Пропала с лица Агнии та самодовольно-хитрая улыбка, вечный спутник всех лисиц-кинокефалок; и её печаль передалась Астре.
– А ты чего печалишься, Астра? Случилось чего? – подшучивала над ним Агния.
– Я о тебе, Агния… о тебе одной беспокоюсь… – пролепетал он.
– А незачем обо мне беспокоиться. Сама за себя могу. Ты за себя давай беспокойся. Не страшно тебе рядом с убийцей сидеть? – она обнажила свои тонкие, слегка загнутые клыки.
– А чего мне, скажи, бояться тебя, Агния? Что бы ты ни сделала, я всегда буду видеть в тебе кинокефала.
– Кинокефала… – проглотила она это громко прозвучавшее слово в надрывной усмешке. – Что ж ты мне, всё-всё простишь? Тебя вот погублю, и даже обиды на меня держать не будешь? – изнеможённые слёзы жались у её глаз, голос хрипуче клокотал, а в горле катался ком.
– Не буду! – без раздумий выдал Астра.
– Свалился же ты мне такой на голову, – выругалась она, и Астра увидел, что на секунду ей стало легче, а значит, и ему тоже.
И когда Агния ушла прогуляться с Умброй и Репревом, Астра спросил у Алатара:
– А вот эти узоры на дворце – твой родной язык, бенгардийская вязь? Научишь меня какого-нибудь слову?

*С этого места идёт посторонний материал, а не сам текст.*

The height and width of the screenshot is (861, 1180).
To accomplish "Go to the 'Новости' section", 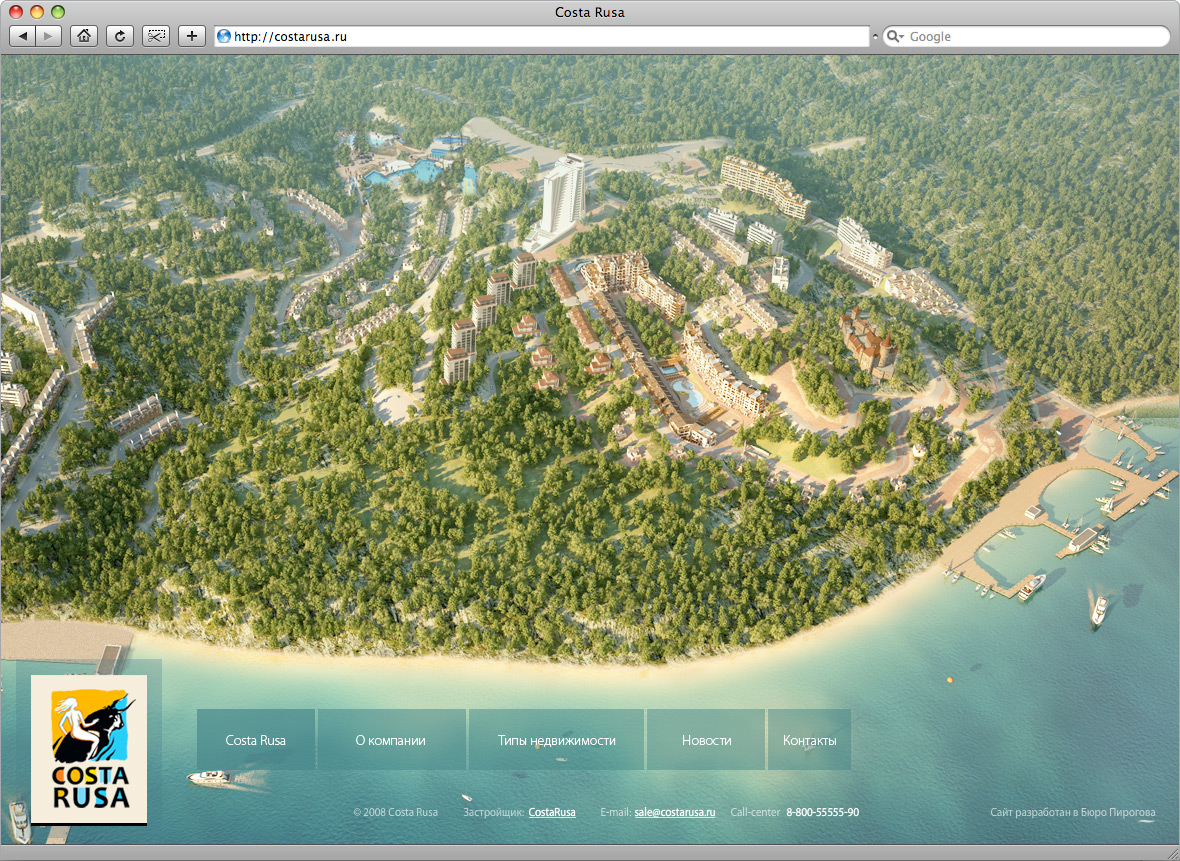I will coord(706,740).
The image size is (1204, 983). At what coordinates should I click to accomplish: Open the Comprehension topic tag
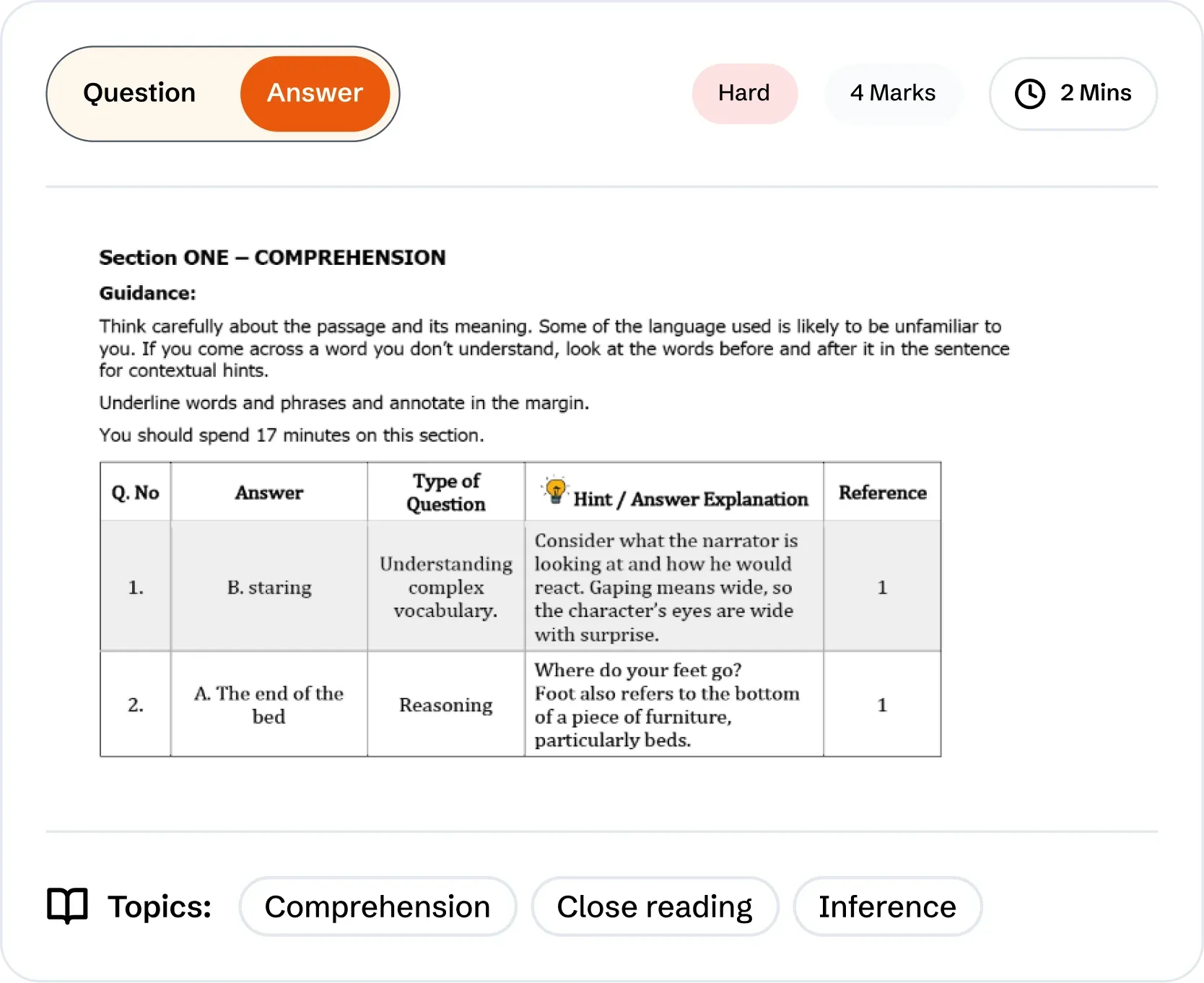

– Научу, отчего не научить, – заставил себя улыбнуться Алатар. – Бенгардийская вязь – один из древнейших, интереснейших, сложнейших в понимании и необычнейших языков во всём белом свете. Сначала мы пишем четыре вертикальные линии, не располагая их слишком плотно друг к другу – позже поймёшь почему, – всё, о чём говорил Алатар, он кончиком хвоста повторял на песке. – Называются они роррумы, что в переводе с бенгардийского означает «основание». Чтобы написать слово, каким бы коротким или длинным оно ни было, тебе не обойтись без всех четырёх линий. На конце последнего в ряду роррума, начиная с нижней правой стороны, добавляешь «веточку, растущую вверх под острым углом» – ау-ру. И уже на ней, с той её стороны, которая ближе к тебе, расцветают веточки поменьше, а уже на этих веточках «листочками» будут распускаться буквы, складывающиеся с каждым новым «ау-ру» в слова. Буквы в бенгардийском алфавите тоже весьма необычные: они как причудливые морозные узоры или как вьющийся плющ. Непосвящённым наш алфавит может показаться всего-навсего растёкшимися чернилами на бумаге. Но бенгардийское слово никогда не бывает «всего-навсего», оно, как малахитовая трава, всегда имеет вес и цену, наше слово поэтично и лирично. У меня даже из простого описания лекарственного растения могла выйти настоящая поэма! – рассмеялся Алатар.
– Ой, а я знаю, как на бенгардийском будет «привет» – мрао! – похвастался своими знаниями Астра, встал и попытался отвесить изящный поклон, как делают тигры, приветствуя друг друга. Но получилось у него лишь жалкое и смехотворное подобие, и Алатар понимающе улыбнулся.